In our subjects, we found that the overexpression of XPD was involved in cell proliferation, cell cycle, and cell apoptosis. C-myc is the master transcription factor for cell proliferation and is involved in numerous hematological and solid cancers [21]. In hepatoma cells, XPD functions in cell proliferation and apoptosis by suppressing the expression of c-myc and cdk2 [22]. The mutation of XPD affected proper regulation of c-myc expression and is involved in the development of malignancy [23]. Combined with our results, we conclude that XPD participates in cell proliferation via monitoring the expression of c-myc. In normal cells, progression through G1, S, and G2 phases of the cell cycle is dependent on temporal activation of cyclin-dependent kinases CDK1/2. The subsequent dephosphorylation and activation of CDK1/2 is mediated by 1 of 3 CDC25 phosphatases (A, B, or C) [24]. CDC25A regulation is complex, with input from multiple other kinases, resulting in either degradation or sequestration, depending on cell cycle phase [25]. CDK2 [26] and CDC25A [27] are important regulators of the G1/S phase transition. CDK2 is usually considered essential for progression through S phase [28]. Some reports indicated that overexpression of XPD leads to cell cycle arrest at G1 phase via suppression of CDK2 and CDC25A, which contributes to cell growth inhibition [29]. In our study, we observed that the overexpression of XPD increased the percentages of A431 cells at G1 phase and suppressed the mRNA and protein levels of CDK2 and CDC25A, which is in agreement with previous studies. In A431 cells, the overexpression of XPD induced cell cycle arrest at G1 phase by the blockage of CDK2 and CDC25A.

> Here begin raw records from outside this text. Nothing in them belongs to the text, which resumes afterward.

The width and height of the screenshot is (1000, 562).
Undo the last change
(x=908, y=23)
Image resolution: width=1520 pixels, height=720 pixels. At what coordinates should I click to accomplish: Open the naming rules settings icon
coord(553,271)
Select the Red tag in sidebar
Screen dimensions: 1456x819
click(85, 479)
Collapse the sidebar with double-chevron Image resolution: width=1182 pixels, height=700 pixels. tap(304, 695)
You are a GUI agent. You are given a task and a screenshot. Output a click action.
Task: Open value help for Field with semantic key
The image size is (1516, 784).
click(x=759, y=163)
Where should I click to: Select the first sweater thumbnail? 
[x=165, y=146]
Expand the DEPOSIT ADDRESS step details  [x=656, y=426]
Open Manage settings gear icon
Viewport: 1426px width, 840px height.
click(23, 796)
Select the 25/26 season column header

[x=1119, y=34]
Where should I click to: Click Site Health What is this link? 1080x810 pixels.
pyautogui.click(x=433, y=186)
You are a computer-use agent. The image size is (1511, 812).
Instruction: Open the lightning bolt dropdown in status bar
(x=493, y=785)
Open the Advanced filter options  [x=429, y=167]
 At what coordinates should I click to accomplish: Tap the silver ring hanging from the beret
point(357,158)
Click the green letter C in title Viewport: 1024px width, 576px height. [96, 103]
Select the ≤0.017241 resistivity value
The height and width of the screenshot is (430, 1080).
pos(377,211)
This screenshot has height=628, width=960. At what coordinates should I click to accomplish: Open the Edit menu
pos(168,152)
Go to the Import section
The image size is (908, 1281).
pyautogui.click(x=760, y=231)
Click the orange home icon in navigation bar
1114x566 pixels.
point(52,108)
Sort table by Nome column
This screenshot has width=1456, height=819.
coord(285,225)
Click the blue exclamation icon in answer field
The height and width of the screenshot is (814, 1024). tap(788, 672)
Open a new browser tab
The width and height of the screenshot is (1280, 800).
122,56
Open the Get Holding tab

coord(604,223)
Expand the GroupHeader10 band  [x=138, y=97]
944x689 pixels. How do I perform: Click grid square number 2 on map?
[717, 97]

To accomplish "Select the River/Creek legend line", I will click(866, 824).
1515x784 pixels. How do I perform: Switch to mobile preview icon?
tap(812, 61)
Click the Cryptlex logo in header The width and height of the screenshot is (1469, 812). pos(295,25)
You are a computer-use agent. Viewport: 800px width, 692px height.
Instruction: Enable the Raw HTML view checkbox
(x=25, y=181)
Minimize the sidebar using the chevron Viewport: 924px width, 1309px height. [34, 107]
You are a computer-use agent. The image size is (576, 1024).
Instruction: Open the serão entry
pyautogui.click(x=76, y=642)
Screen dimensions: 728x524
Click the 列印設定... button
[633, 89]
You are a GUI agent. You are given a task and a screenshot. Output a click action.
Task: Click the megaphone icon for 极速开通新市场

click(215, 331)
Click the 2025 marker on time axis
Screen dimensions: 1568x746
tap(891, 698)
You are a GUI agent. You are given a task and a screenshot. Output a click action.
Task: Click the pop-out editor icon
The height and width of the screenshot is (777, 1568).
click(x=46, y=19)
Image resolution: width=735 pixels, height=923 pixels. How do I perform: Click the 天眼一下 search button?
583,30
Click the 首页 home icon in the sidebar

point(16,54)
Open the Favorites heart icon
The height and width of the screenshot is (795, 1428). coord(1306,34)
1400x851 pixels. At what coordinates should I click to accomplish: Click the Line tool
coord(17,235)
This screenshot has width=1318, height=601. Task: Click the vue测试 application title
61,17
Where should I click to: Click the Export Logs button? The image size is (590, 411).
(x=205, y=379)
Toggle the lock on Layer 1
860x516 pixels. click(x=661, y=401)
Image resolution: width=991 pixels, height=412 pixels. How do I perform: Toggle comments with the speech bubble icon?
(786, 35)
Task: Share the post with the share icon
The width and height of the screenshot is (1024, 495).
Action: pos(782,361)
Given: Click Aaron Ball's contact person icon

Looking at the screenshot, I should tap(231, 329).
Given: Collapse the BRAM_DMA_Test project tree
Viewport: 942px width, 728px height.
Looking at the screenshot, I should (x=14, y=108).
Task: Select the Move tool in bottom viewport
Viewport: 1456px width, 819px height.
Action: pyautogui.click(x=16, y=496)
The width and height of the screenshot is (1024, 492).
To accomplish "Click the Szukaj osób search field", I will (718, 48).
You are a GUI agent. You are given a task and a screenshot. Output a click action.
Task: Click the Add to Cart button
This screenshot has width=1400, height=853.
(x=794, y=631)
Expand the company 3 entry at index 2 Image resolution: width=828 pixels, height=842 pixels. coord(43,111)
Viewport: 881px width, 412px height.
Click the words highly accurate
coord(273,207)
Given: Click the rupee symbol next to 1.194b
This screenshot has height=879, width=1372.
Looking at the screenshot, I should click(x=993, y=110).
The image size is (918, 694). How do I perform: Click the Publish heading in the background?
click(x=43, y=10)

HIPK2 is a member of the nuclear Ser/Thr kinase family, originally identified as a DNA damage-responsive cell fate regulator, which is negatively regulated by oncogenic signaling [30]. HIPK2 phosphorylates and activates the apoptotic program through interaction with diverse downstream targets [31]. HIPK2 activates tumor suppressor p53-dependent transcription and apoptosis by phosphorylating p53 at Ser46 [32]. P53 is stabilized, binds to specific target gene promoters, and regulates gene sets for cell fate towards apoptosis or DNA repairs [33]. In our study, the high expression of XPD significantly improved cell apoptosis and enhanced the expression of HIPK2 and p53. In hepatoma cells, XPD functions in cell apoptosis by inducing the expression of p53 [22]. A previous study reported that XPD interacts with p53 to regulate cell apoptosis [34] and the p53/HIPK2 connection by showing the role of HIPK2 in repressing activity in severe DNA damage response [35]. Our data were in agreement with a previous study reporting that XPD was involved in cell apoptosis by regulating the expression of HIPK2 and p53.

Conclusions

Taken together, XPD repressed cell proliferation by arresting cell cycle in G1 phase and induced cell apoptosis by suppressing the levels of c-myc, cdc25A, and cdk2 and enhancing the expression of HIPK2 and p53. These data provide new evidence that XPD serves as an anti-oncogene in cSCC. However, there also exist some limitations in our study. First, our study was mainly focused on the role of XPD in A431 cells in vitro. Further examinations need to be performed on the role of XPD in vivo, which would more comprehensively explain the function of XPD in cSSC. Second, in our study, we actually found that XPD affected the expression of c-myc, cdc25A, cdk2, HIPK2, and p53; however, the molecular mechanism of XPD regulating expression of these genes was unclear. Thus, more efforts need to be made for molecular basis exploration on gene regulation.